Sounds to me like this.
http://www.mirrolure.com/lumo/index.html


----------



## Hendu3270 (Oct 2, 2006)

plhsurfer said:


> Sounds to me like this.
> http://www.mirrolure.com/lumo/index.html


I just looked at their site as well and that's the only one I can see that sounds like what he's talking about. We went out in the surf yesterday morning and the conditions were very similar to what notthatdeep said but all I could catch were a few undersize specks on a Gulp under a popping cork. They just didn't want anything we threw at them. Looks like tomorrow we'll be back out there do it again.


----------



## Hendu3270 (Oct 2, 2006)

Here it is.

http://www.mirrolure.com/lumo/19mr.html


----------



## jenkins1200 (Jun 19, 2007)

surfsideperson]BY THE WAY , JUST GOT A REPORT FROM RF1970 , THAT TROUT ON BITING , RIGHT NOW, AT THE PIER, AT SURFSIDE. IT WAS WALL TO WALL PEOPLE AT NOON. BUT , WHO CARES ACCORDING TO HIM THEY ALL WERE CATCHING TROUT, KEEPERS. I THINK HE HAD 5 OR 6 ON HIS STRINGER ALREADY.

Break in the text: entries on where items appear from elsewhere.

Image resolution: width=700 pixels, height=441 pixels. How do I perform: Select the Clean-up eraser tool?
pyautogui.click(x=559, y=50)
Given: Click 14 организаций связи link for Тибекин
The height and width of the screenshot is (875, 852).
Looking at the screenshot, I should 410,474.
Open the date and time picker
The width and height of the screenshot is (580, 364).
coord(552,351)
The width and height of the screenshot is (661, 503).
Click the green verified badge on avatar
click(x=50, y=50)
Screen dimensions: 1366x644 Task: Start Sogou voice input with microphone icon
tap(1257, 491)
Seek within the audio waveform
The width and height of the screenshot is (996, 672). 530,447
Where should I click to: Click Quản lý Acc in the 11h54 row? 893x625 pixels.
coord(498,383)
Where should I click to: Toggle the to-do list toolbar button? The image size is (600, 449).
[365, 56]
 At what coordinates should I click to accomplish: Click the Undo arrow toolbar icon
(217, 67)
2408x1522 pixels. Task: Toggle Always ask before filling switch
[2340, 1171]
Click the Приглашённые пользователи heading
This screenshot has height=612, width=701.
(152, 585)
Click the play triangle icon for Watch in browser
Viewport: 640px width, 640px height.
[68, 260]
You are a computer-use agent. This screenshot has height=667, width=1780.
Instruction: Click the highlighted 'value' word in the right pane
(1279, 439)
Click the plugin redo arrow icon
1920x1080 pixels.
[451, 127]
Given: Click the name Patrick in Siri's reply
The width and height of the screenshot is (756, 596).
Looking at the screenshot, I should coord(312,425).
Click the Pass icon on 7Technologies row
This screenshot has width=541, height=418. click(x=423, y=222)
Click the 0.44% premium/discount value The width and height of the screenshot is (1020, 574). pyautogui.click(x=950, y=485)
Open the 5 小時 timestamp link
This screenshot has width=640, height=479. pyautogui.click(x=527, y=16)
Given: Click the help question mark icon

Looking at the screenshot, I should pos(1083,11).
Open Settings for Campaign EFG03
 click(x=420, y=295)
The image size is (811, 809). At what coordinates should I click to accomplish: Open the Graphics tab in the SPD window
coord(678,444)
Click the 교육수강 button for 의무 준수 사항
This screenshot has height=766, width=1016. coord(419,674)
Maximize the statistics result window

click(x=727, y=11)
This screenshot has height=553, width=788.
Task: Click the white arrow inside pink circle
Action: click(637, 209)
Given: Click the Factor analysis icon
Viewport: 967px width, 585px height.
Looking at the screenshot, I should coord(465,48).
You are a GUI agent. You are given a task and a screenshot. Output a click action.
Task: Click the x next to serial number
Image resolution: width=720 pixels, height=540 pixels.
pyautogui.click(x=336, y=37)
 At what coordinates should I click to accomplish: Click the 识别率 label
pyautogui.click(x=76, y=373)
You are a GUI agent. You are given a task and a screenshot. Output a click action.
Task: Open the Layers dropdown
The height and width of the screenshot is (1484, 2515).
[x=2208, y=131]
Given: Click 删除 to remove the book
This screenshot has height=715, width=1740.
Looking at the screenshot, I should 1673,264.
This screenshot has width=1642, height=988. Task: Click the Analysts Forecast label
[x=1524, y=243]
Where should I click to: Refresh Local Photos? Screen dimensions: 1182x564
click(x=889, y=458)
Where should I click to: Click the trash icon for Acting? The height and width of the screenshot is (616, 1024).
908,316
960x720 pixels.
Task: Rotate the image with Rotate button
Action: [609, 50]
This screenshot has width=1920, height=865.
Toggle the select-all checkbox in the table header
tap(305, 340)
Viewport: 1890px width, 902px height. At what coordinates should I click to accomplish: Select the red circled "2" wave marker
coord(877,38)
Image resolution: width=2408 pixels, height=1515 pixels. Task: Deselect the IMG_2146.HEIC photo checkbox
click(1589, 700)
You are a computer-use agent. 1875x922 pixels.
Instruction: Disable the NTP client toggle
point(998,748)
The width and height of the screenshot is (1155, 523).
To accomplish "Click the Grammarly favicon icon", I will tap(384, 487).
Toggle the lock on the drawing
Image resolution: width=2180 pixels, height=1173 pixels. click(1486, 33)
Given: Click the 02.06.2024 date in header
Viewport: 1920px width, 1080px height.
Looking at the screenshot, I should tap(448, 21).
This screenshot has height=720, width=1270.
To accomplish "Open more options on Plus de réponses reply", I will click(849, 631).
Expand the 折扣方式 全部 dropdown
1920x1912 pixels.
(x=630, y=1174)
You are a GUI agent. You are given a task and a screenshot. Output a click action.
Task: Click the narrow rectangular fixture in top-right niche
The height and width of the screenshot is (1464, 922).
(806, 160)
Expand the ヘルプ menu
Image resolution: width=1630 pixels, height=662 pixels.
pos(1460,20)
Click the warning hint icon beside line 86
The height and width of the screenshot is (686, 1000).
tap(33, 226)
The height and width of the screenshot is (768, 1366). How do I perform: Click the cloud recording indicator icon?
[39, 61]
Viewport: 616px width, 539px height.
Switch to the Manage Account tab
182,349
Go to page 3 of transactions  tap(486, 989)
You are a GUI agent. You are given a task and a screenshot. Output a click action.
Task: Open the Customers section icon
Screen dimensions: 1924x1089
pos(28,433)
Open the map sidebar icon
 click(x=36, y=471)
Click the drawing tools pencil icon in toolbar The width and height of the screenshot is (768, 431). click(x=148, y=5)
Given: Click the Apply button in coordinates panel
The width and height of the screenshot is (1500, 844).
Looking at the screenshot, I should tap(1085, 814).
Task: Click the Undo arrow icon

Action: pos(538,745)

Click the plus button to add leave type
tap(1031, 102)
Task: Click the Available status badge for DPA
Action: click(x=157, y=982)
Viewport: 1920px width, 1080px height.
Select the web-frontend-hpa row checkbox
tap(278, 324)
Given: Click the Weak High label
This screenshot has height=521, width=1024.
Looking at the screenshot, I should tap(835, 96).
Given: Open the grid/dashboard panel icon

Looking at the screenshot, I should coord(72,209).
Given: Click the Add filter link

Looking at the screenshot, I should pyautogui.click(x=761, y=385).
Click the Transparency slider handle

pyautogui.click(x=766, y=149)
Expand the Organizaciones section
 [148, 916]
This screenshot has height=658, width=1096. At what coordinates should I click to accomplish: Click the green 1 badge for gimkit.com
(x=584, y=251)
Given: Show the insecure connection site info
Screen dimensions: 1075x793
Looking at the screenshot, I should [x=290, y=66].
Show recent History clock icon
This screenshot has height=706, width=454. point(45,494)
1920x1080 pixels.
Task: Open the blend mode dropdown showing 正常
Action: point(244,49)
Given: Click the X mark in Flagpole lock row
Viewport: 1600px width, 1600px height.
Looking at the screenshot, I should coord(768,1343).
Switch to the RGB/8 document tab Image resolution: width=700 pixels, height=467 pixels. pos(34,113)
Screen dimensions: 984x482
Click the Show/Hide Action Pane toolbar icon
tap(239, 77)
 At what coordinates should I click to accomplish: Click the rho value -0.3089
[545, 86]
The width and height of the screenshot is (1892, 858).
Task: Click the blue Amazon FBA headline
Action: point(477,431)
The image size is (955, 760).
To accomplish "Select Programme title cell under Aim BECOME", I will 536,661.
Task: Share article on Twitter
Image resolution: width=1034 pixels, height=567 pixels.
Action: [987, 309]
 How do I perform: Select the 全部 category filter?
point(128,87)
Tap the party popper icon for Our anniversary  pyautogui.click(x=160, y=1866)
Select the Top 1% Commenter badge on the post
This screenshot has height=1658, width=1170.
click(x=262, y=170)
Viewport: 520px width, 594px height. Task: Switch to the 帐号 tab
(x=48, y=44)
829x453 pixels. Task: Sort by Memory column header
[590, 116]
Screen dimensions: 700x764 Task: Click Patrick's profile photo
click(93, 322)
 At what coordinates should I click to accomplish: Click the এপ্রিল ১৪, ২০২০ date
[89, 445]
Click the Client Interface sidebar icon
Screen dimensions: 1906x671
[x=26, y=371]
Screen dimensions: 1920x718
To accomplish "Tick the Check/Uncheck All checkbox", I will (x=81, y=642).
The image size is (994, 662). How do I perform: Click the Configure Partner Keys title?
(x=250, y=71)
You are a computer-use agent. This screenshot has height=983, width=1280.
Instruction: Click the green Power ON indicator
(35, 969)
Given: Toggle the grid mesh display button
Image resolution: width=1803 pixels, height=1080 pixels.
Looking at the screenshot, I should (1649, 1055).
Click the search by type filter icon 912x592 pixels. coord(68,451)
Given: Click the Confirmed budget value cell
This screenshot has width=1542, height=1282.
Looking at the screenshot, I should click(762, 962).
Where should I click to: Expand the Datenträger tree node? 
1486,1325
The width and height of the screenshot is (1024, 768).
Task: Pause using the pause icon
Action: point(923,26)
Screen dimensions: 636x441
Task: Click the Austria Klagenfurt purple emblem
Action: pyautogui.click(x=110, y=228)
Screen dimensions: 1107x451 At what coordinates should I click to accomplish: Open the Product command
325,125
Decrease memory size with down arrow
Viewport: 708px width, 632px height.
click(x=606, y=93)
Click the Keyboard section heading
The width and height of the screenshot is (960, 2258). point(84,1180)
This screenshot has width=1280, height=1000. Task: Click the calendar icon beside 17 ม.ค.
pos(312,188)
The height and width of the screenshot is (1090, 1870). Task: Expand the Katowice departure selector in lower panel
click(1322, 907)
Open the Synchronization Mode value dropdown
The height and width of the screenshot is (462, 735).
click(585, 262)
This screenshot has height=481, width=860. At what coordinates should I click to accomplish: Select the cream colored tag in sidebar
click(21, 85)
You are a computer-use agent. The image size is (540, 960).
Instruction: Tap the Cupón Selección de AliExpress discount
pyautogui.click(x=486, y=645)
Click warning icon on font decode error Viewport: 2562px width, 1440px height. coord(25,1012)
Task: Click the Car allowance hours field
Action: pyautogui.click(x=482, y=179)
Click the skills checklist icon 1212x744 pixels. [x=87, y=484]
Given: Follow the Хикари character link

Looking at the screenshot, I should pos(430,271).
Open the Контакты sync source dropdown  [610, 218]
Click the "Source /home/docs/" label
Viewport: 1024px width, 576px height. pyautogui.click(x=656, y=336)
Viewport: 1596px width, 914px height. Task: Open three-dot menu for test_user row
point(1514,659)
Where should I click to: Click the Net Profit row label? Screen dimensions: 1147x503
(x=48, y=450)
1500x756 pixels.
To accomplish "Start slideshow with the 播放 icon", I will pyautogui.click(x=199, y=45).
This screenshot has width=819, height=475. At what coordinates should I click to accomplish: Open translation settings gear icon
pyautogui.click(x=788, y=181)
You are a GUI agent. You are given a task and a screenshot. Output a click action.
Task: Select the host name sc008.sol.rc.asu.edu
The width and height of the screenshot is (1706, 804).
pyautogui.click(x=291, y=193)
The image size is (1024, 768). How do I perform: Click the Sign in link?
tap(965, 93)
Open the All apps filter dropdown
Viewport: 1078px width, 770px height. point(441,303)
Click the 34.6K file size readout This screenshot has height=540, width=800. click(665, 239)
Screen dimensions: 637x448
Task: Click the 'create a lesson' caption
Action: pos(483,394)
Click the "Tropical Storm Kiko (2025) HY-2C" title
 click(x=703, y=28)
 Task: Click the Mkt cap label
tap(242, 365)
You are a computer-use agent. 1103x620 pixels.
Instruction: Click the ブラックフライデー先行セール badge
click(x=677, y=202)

Where is the pier located at Surfside? The one I was thinking of on the beach was destroyed. Did they replace it?

Thanks for the help.


----------



## Hendu3270 (Oct 2, 2006)

jenkins1200 said:


> surfsideperson]BY THE WAY , JUST GOT A REPORT FROM RF1970 , THAT TROUT ON BITING , RIGHT NOW, AT THE PIER, AT SURFSIDE. IT WAS WALL TO WALL PEOPLE AT NOON. BUT , WHO CARES ACCORDING TO HIM THEY ALL WERE CATCHING TROUT, KEEPERS. I THINK HE HAD 5 OR 6 ON HIS STRINGER ALREADY.
> 
> Where is the pier located at Surfside? The one I was thinking of on the beach was destroyed. Did they replace it?
> 
> Thanks for the help.


Either talking about the San Luis Pass pier or fishing the surf at the old Surfside pier location I would imagine. The pilings are still running out into the surf creating structure if I'm not mistakin. I usually blow right by that spot on Bluewater Highway to get closer to the pass.


----------



## surfsideperson (Aug 22, 2005)

yes the old sams pier.....heavily fished....


----------



## word-doctor (Sep 20, 2005)

We just got back from fishing the rock groins on the Galveston seawall. Seemed like a lot of schoolie trout feeding on top, but they wouldn't take a small plug or silver spoon. Nothing doing with the long rod on bottome--that's some pretty ugly water. Glad it's turning on in spots and thanks to notthatdeep for the lure tip.


----------



## notthatdeep (Feb 5, 2005)

Hendu, you got it....19mr. Got mine at Academy. It turns em on. Its a little hard to work because its so light, but I went to the bar and casted back to the first gut with wind sorta at my back so only got couple thousand backlashes.


----------



## Mudwhistle (Apr 29, 2008)

Try a Catch 2000, does about the same thing, just a little bigger. If you want it to sink a little more than a foot, go w/the 51, an old classic.


----------



## notthatdeep (Feb 5, 2005)

I tried tops, 51s, 2000s...nothing. The mirrominnow was like ice cream for them. Probably the flash.

ntd


----------



## J3kings (May 30, 2006)

Great detailed report and information SSP as always! Always in that area and hope to slay the trout with you in the future!!! Keep'em coming and tightlines. Thanks again JT


----------